Webedia, l’agence gérant des créateurs comme InoxTag ou la chaîne Epicurieux de Jamy Gourmaud, a déjà effectué des tests de doublage de vidéos. « Nous avons réalisé de nombreux tests bluffants en matière de rendu et de qualité pour doubler en multilingue des magazines d’actualité Gaming pour notre média JV, ainsi que certains contenus d’influenceurs », ajoute Julien Paris, directeur des opérations Social Video. « Pendant longtemps, les performances n’étaient pas satisfaisantes, mais des progrès ont été faits, estime Julien Malaurent, directeur général adjoint de l’Essec et spécialiste des nouvelles technologies. Cela peut vraiment permettre l’émergence de profils qui ne sont pas anglophones et qui s’adressent à un public limité. »

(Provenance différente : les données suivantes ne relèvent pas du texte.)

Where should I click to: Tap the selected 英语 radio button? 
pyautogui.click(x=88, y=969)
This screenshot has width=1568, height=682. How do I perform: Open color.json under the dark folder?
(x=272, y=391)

Cette possibilité de toucher de nouvelles audiences va-t-elle faire évoluer les sponsors, qui constituent le principal moyen de financement des grands créateurs ? Rien n’est moins sûr pour Julien Paris. « Soit on travaille avec une marque présente dans les pays concernés, et le placement produit sera pertinent dans toutes les langues, indique-t-il. Si ce n’est pas le cas, intégrer des marques différentes de manière naturelle et native dans la vidéo en fonction de leur pays cible devient compliqué et coûteux en termes de production. »
Cette fonctionnalité pourrait surtout entraîner une concurrence accrue entre vidéastes français et américains. « Les spectateurs n’ont pas nécessairement envie d’une internationalisation du contenu, estime Adam. Il faut éviter la course au spectacle : sur ce point, les Américains ont trop d’avance et de moyens. » « Pour les francophones, ce qui est un obstacle à l’internationalisation peut être leur plus grande force pour rester pertinents auprès de leur public d’origine : aller à fond dans les références, la localité, l’identification », ajoute Thomas Angerer. En outre, les créateurs francophones ayant tenté une aventure internationale n’ont pas toujours réussi : Henri Tran, de la chaîne Le Rire jaune, avait basculé son contenu en anglais avant de faire marche arrière après deux ans. TiboInShape a du mal à convertir l’audience issue de ses Shorts à ses vidéos classiques, et la chaîne de vulgarisation NotaBene a cessé le doublage en anglais et en espagnol après quelques tentatives. « Ce que nous disons à ceux qui envisagent cette internationalisation : pas tout de suite ou pas avec votre compte principal », conclut le cofondateur de BeInfluence.
« Ce n’est pas sans garde-fou, et cela nécessite une attention humaine particulière, souligne néanmoins Julien Malaurent de l’Essec. L’IA réalise 95 % du travail, mais les 5 % restants sont cruciaux et le taux de satisfaction sera déterminant pour l’adoption de ces systèmes. » Enfin, une dernière réticence persiste : l’IA n’a pas toujours une bonne réputation. MrBeast, Nota Bene, ou Inoxtag pour sa vidéo d’alpinisme Kaizen, ont fait appel à des comédiens de doublage professionnels. « Les créateurs devront se positionner face à l’IA générative. Ils en tirent les premiers bénéfices, mais cela pose un problème éthique pour eux et leur audience, confirme Adam. Pour ma part, je compte enlever ce doublage si cela est possible. » À l’heure où toutes les plateformes annoncent de nombreuses fonctionnalités basées sur l’IA, la véritable valeur ajoutée pourrait bien être de ne pas y avoir recours.